» **Extract to read**:

##########

# How do you solve 4+ 2i - ( a + 4i ) = 9- 2i?

Jun 20, 2018

Group the real part and imaginary part and find what you need to.

#### Explanation:

Okay, let me explain. What you have here is a complex number. Right now we have to put it in form $a + b i$. In that form we call $a$ the real part and $b$ the imaginary part. This because $b$ is multiplied by $i$, which is nowhere on the real line. This makes things much easier. You will often see the notation of $I m \left(z\right)$ as a function that gives you back the imaginary part and $R e \left(z\right)$ as the function that give you the real part (ex. $I m \left(4 + 3 i\right) = 3$, $R e \left(4 + 3 i\right) = 4$). I'm going yo use that notation, so you can start gettin used to it.

##########

» **Information provided**:
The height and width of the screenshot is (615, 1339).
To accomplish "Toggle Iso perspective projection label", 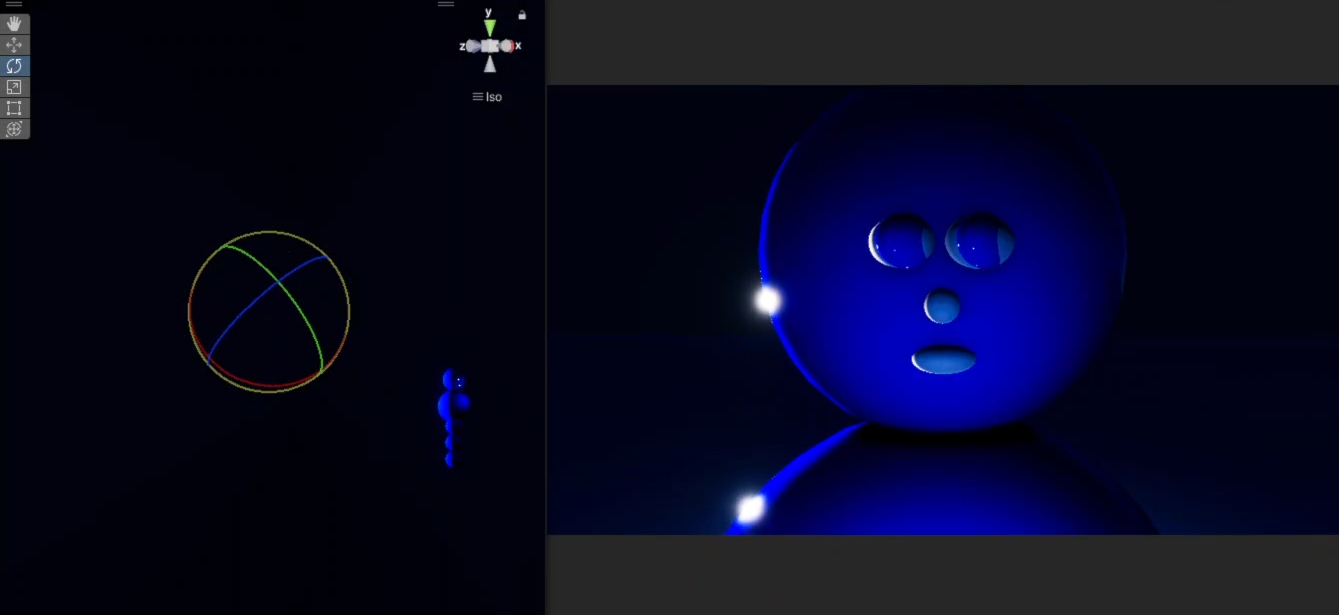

##########

» **What this exercise asks**:
(a) List each distinct two-term expression containing i that appears in the complex-number explanation, including its title, and give each one only once.
(b) Pick up the complex-number explanation after its last sentence and carry it on from there.

» **Results of the exercise**:
(a)
4 + 2i
a + 4i
9 − 2i
a + bi
4 + 3i

(b)
Let's make $4 + 2 i - \left(a + 4 i\right)$ into $a + b i$ form.
$4 + 2 i - \left(a + 4 i\right) = 4 + 2 i - a - 4 i = 4 - a + 2 i - 4 i = \left(4 - a\right) + \left(2 - 4\right) i = \left(4 - a\right) - 2 i$

So we know that $\left(4 - a\right) - 2 i = 9 - 2 i$. We can use the $R e$ function here now, to solve for $a$.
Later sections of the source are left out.